Some touches of green, a pair of bronzed tables to offset the gray and white colors, a crocheted throw—it gives life to an otherwise simple room.
Incorporate Warm, Artsy Tones
Pops of color are all you need.
Simple palettes like white and grey with black can be a little monotonous for some. There’s no reason why you can’t add a spot of color or two to bring some life into your home.
Pastel colors work well with minimalist styles. You can also add more elegant, darker colors like navy blue, greens, and browns if the overall apartment design calls for it. If not, you can utilize the black-and-white elegant theme to make a checkerboard home that’s sharp and sleek in style. It’s up to you.
Make it Ultra Tidy
If you want to strictly follow minimalism rules, you can keep your home free of anything that doesn’t belong.
But even within the confines of a clean, clear space, you can add art or even a fun looking chair and floating shelves to give your home new life. Colors in minimalism aren’t as bold, but that doesn’t mean you can’t experiment.
Stay within the lines and keep it tidy, but be brave with what you do leave once you get rid of the clutter. It’s up to you to decide just how your home should look like. It can be blatantly white, or cute as a daisy with yellows, beiges and greens here and there.
Get in Touch with Nature
While we may credit Frank Stella for introducing minimalism in the 1950s in the United States, this lifestyle’s roots go way back and far.
Japanese tradition honors Zen philosophy in aesthetics and architecture. It treasures the essence of freedom and living and getting in touch with what made us who we are; Mother Nature. As such, you’ll find plenty of greenery in almost all minimalist apartment ideas and designs.
However, if your black thumb does not allow for any greenery, adding a load of textures and deep colors in earthen tones would turn your simple space into a place of intrigue.
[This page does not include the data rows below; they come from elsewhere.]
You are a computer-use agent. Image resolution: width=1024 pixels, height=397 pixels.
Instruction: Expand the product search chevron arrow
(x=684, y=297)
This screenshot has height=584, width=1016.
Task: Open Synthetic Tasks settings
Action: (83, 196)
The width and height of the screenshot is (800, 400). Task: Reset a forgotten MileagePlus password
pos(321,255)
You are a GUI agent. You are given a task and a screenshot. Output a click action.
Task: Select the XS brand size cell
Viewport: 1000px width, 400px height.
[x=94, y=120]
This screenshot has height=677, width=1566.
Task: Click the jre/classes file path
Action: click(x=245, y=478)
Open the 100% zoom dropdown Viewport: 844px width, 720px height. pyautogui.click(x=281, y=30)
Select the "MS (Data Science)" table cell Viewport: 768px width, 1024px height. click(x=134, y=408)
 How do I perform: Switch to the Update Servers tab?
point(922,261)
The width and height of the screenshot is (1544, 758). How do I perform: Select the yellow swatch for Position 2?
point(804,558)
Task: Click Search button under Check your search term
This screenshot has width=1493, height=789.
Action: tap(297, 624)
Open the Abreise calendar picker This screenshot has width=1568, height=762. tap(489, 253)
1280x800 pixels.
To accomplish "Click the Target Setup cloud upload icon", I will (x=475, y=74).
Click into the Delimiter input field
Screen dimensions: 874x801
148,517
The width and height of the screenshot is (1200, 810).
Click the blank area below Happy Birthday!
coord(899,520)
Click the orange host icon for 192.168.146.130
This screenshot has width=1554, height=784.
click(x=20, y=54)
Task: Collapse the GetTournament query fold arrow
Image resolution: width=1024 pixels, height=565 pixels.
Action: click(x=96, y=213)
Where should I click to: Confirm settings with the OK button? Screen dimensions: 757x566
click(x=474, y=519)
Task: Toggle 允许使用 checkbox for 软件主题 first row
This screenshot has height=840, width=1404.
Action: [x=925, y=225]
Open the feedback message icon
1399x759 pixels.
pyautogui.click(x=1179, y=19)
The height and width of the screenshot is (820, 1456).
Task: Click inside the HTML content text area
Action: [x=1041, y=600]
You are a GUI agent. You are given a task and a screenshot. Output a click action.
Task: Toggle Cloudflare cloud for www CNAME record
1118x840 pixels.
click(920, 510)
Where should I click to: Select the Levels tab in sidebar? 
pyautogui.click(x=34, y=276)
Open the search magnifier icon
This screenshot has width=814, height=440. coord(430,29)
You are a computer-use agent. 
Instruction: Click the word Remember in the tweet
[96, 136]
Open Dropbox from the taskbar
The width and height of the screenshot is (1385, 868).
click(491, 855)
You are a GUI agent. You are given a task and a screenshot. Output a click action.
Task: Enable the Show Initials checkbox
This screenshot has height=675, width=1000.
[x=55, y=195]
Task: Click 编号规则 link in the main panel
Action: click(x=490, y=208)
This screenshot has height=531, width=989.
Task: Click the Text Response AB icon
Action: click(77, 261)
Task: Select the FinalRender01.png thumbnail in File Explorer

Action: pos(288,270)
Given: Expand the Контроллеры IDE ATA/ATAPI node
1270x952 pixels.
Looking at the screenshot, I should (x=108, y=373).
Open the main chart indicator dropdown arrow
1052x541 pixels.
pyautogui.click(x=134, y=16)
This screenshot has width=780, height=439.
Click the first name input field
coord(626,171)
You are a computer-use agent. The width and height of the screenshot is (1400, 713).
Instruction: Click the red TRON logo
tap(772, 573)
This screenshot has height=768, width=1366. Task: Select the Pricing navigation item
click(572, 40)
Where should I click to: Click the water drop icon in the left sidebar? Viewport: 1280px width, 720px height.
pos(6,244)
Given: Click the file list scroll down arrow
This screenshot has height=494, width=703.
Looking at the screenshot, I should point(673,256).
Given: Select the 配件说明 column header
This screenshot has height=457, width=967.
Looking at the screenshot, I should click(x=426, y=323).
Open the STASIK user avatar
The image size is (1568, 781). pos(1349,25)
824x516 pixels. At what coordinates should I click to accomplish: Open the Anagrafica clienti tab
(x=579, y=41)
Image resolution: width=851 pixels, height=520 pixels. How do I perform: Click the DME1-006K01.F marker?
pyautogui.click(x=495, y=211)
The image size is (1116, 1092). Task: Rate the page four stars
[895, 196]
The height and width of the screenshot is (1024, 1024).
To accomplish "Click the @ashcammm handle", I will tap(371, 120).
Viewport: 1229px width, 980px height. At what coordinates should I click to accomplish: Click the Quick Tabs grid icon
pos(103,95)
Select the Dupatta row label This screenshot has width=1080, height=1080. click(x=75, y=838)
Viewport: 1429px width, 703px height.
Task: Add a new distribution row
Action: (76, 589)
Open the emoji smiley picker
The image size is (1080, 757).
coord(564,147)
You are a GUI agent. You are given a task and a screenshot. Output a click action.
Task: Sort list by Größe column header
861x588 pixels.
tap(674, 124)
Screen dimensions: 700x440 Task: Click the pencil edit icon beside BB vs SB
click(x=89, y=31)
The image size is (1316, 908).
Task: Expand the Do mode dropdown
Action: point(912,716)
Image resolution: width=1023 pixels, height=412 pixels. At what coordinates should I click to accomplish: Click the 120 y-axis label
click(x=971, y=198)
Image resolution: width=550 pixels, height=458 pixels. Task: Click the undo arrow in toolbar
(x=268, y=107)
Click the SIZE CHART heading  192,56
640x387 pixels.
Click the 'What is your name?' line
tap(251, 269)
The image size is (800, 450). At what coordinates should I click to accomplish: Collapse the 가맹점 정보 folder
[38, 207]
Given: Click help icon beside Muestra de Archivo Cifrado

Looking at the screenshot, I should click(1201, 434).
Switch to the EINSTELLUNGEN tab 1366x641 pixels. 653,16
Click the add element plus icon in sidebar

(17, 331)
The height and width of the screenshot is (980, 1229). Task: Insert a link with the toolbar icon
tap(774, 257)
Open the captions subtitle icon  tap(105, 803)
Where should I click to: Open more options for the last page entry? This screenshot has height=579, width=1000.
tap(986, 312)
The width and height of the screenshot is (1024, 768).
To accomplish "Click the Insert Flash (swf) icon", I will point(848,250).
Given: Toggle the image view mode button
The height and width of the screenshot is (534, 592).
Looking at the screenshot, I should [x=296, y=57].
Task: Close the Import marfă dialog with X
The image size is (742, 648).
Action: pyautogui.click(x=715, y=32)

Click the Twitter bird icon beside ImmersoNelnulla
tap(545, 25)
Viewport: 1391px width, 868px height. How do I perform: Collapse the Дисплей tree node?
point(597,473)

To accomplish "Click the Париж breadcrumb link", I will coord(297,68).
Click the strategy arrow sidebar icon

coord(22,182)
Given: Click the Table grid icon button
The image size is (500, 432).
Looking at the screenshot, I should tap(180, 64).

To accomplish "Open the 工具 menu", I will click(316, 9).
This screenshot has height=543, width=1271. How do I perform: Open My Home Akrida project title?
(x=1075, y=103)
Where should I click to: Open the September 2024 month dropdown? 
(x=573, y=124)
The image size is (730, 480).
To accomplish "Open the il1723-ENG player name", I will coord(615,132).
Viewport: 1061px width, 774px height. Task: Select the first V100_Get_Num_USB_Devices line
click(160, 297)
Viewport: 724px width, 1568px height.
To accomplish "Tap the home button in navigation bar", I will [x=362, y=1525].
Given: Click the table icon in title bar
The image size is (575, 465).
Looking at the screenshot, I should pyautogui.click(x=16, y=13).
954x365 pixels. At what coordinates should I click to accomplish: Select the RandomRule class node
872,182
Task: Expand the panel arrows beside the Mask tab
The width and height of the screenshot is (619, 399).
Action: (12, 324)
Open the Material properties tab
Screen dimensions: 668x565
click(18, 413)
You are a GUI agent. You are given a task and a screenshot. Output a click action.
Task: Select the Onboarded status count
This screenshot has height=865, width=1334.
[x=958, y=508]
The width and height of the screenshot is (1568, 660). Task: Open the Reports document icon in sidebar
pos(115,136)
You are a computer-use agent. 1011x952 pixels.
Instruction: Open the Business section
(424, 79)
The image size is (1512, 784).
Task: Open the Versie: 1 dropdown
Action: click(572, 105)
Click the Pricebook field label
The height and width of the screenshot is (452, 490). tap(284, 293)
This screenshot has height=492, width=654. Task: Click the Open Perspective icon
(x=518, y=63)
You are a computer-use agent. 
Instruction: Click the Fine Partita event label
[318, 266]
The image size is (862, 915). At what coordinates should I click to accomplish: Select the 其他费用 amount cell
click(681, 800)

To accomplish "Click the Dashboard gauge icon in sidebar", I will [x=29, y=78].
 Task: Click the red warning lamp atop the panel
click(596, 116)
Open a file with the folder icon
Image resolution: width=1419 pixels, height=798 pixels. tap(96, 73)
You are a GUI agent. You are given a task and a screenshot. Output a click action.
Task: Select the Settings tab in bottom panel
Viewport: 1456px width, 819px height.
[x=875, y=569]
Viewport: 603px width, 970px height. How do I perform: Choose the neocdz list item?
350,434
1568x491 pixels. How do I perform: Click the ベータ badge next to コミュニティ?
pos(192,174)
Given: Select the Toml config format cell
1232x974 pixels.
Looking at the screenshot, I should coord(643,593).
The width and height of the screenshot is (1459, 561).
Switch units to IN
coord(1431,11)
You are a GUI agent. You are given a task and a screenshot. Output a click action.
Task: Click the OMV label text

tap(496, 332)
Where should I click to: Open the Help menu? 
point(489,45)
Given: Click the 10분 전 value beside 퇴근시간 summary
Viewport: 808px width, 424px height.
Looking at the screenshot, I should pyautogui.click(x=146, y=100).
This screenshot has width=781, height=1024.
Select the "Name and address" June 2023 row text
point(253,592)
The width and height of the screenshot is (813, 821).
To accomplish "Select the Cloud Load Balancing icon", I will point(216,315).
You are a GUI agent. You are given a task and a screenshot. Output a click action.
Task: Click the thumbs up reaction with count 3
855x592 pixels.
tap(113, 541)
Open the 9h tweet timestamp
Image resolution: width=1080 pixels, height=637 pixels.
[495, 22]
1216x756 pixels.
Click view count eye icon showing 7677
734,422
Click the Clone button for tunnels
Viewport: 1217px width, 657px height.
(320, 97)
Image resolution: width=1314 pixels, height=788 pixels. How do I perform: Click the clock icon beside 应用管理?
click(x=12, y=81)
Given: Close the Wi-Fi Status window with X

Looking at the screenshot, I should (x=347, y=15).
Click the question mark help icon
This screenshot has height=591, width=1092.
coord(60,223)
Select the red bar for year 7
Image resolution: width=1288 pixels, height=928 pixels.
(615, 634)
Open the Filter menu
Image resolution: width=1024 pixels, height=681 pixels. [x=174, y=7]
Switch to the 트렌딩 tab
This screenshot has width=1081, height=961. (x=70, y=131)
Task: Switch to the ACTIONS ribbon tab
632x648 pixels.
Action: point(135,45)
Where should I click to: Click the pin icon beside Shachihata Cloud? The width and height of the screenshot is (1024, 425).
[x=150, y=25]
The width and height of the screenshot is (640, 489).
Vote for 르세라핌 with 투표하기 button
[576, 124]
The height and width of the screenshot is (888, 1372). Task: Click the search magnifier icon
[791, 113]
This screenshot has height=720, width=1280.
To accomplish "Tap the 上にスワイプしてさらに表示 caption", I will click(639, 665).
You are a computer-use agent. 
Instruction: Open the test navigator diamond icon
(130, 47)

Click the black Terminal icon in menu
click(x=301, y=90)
But if you have your heart set on plants, their artificial counterparts are always a good option.
Play with Tones
This is the epitome of elegance in architecture and design. Minimalism takes away a million things going on in the background and around you.
It directs the eye to the more intricate, bold pieces of art in the room with a neutral interior design. You’re always engaged in the balance you create with the least amount of color and texture. Though that’s not an easy design plan to accomplish, it comes out looking breathtaking when done right. If you’re intimidated to do so, only play with tones closest to the palette you have. Your home will pulse with energy.
When it comes to converting your home design into a minimalist apartment design, it takes more than finding ideas on Pinterest for minimalist apartments for you to gain inspiration. It requires a plan and the right amount of preparation before you take the first brave step.
Decide on the right time for you. Before making any significant changes, find out what you need to bring to the table. An extra hand, some special orders for your furniture, hooks, and hangers, trash bags, and donation boxes—this will shorten your time and will give you everything you need to have your home design changed quickly.
As an enthusiast, you will want to put everything right the very first day. But take your time, and try to figure out the flow of design and color throughout your apartment. This is especially crucial if you live in a rented apartment.
You won’t be able to change the overall design or the colors of the wall. Not to mention you won’t have any control over the design choices of your pre-existing furniture. But you will be able to change the interior elements of your home.
So, take it easy and try to fix things as you go along.
Minimalism dictates that as a clutter-free, clean zone, your home should be practical and comfortable. It should be a place that inspires you, but it should also be a place of Zen. Do your best to follow suit.
Your home is your personal Eden. It should look as beautiful as you want, but it should not give you any trouble. With the above details, you should have no problem changing your home design into one that will make even the staunchest minimalist proud.